Lors des élections municipales de 2026, le maire de Marseille, Benoît Payan, parvient à obtenir une avance marquée sur son rival du Rassemblement national, Franck Allisio, au premier tour. Selon une carte interactive de BFM, Payan remporte dix arrondissements contre six pour Allisio.
Plus en détail, Benoît Payan est en tête dans les 1er, 2e, 3e, 4e, 5e, 6e, 7e, 14e, 15e et 16e arrondissements. Dans le 6e, il atteint son meilleur score avec 48,93 % des voix, tandis qu’Allisio n’obtient que 21,47 %. En revanche, Allisio est favorisé dans les 8e, 9e, 10e, 11e, 12e et 13 arrondissements, décrochant un impressionnant 49,45 % de voix dans le 11e arrondissement contre 26,78 % pour Payan.
En analysant les résultats par secteurs, qui regroupent chacune deux arrondissements, Payan reste dominant. Il enregistre des victoires dans cinq des huit secteurs, incluant les combinaisons suivantes : 15e et 16e, 2e et 3e, 4e et 5e, 1er et 7e, ainsi que 6e et 8e.
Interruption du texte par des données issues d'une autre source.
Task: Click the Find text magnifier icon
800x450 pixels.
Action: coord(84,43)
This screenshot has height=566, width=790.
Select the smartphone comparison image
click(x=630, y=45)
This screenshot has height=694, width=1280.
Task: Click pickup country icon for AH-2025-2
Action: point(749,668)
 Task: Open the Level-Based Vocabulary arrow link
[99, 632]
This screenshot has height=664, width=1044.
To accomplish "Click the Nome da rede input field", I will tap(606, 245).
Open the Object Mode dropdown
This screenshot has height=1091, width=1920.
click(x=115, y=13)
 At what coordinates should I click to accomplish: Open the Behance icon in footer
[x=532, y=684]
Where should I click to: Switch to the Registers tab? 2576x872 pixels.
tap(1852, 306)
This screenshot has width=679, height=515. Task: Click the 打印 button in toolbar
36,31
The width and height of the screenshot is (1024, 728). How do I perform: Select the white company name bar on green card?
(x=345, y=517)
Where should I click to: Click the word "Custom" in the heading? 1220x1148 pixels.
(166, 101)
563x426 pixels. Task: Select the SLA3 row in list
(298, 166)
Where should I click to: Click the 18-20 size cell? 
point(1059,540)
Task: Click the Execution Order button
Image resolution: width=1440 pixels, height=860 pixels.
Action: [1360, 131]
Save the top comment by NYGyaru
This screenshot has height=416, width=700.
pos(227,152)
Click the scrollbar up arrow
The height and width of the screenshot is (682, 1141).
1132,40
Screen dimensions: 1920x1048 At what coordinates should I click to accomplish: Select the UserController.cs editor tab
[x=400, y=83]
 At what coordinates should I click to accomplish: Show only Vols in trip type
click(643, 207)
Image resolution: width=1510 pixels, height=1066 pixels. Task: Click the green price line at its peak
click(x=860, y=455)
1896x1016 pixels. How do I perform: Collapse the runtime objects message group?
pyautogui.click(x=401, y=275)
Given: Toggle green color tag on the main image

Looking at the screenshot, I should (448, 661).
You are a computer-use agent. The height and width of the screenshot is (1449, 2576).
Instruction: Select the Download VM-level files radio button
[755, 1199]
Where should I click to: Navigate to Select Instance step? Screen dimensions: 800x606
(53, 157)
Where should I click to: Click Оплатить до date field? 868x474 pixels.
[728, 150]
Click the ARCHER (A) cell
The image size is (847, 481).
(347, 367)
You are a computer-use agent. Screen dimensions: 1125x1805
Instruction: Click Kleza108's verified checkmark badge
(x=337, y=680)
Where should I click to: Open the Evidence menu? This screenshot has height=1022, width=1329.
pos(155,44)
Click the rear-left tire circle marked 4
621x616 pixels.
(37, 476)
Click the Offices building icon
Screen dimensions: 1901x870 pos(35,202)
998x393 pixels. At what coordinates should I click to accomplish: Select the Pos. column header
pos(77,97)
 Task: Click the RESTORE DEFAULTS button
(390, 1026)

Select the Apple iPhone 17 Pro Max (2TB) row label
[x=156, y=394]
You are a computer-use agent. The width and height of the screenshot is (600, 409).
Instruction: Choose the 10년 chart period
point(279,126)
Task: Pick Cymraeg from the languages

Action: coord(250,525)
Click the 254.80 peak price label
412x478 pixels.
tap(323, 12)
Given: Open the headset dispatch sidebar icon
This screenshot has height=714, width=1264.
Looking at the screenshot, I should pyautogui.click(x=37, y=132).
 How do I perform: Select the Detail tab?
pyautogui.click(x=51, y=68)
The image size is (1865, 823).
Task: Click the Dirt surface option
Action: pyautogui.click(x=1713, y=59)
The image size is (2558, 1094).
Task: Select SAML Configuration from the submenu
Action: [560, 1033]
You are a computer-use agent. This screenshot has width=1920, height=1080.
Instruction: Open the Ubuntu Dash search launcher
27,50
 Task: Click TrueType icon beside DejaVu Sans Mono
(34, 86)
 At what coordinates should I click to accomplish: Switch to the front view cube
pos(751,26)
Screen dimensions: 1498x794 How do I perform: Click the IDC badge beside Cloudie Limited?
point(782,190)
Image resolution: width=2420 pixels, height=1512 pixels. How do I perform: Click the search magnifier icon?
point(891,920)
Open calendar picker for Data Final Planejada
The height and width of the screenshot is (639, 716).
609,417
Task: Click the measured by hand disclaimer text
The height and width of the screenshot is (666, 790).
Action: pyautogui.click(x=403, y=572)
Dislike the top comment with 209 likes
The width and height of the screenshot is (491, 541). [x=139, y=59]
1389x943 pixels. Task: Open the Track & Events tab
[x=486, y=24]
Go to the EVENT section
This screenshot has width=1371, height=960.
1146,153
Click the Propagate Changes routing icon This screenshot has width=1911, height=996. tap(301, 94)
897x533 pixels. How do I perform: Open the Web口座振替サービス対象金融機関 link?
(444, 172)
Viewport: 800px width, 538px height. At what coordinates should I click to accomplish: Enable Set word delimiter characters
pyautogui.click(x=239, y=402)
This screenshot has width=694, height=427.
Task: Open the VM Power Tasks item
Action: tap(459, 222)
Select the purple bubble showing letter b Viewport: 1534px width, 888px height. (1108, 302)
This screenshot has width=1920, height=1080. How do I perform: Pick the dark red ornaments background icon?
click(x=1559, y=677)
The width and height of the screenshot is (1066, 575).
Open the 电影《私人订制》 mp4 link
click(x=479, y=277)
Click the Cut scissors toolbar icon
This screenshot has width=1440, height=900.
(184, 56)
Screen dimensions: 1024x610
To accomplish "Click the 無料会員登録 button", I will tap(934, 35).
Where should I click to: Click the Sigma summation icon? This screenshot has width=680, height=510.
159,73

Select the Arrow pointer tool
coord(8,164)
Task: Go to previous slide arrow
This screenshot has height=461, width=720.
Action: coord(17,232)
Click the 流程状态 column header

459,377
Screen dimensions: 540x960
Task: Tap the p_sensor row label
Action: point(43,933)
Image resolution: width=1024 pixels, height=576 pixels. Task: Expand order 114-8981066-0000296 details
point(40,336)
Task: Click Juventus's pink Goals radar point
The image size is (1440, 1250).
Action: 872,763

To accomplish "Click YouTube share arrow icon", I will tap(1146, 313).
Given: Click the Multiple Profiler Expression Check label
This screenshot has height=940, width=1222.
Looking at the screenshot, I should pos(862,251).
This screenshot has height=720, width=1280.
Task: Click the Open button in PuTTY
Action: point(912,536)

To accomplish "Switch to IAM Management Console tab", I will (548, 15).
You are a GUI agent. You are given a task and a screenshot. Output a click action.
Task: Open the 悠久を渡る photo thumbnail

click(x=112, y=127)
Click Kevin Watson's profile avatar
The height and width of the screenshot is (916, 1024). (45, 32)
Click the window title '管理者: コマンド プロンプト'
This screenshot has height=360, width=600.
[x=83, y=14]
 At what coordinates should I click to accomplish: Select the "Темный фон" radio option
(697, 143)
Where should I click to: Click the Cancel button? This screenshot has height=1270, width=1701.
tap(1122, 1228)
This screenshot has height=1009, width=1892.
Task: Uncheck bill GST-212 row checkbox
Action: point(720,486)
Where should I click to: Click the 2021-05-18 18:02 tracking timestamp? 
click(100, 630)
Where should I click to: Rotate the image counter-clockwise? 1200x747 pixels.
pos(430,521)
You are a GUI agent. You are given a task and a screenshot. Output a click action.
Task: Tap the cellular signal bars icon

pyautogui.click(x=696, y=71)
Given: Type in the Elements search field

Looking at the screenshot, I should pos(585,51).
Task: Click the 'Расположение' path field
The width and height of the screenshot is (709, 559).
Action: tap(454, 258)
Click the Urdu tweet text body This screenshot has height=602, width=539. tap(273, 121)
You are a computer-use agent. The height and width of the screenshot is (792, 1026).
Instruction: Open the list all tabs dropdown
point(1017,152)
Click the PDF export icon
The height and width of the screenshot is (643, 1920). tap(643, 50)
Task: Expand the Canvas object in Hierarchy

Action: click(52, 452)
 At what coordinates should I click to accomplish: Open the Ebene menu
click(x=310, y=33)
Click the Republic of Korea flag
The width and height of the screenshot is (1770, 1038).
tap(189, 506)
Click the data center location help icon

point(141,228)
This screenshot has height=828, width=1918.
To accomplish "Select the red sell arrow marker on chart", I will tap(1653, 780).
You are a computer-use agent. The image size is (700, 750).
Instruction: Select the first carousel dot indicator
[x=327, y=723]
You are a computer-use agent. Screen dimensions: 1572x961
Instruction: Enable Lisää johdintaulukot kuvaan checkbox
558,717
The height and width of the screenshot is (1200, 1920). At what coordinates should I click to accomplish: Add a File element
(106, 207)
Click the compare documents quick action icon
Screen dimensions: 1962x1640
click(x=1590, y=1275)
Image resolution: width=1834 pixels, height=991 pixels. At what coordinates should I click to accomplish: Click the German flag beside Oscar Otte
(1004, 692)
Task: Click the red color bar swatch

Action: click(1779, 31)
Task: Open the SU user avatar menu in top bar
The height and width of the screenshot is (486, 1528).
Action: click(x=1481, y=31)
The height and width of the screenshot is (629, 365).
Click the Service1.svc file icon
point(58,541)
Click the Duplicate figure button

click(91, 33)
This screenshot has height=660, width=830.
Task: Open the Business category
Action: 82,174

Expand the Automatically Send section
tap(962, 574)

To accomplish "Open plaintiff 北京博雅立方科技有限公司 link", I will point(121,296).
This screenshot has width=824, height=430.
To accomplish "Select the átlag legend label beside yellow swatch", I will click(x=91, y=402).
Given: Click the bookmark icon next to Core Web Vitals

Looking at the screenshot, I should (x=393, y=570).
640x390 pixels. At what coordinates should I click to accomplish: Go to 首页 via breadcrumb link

De son côté, Allisio réussit à s'imposer dans trois secteurs traditionnellement tenus par la droite, incluant ceux des 13e et 14e, 11e et 12e, ainsi que 9e et 10e.
Les résultats globaux montrent que Benoît Payan a légèrement devancé Franck Allisio, réalisant 36,70 % des suffrages contre 35,02 % pour Allisio. Derrière eux, Martine Vassal, candidate de la droite, a récolté 12,41 % des voix, tandis que le député insoumis Sébastien Delogu a suivi de près avec 11,94 %, validant leur place pour le second tour.
Ces résultats retracent non seulement une dynamique politique complexe à Marseille, mais soulignent également les divergences croissantes entre les forces politiques. Avec une configuration aussi serrée, le second tour promet d'être un moment crucial pour les candidats et leurs partis. La politologue Claire Boulanger souligne que "ce premier tour reflète une fragmentation de l'électorat, révélant des lignes de fracture qui vont au-delà des simples clivages politiques". Les Marseillais devront donc se prononcer à nouveau pour déterminer l'avenir de leur ville.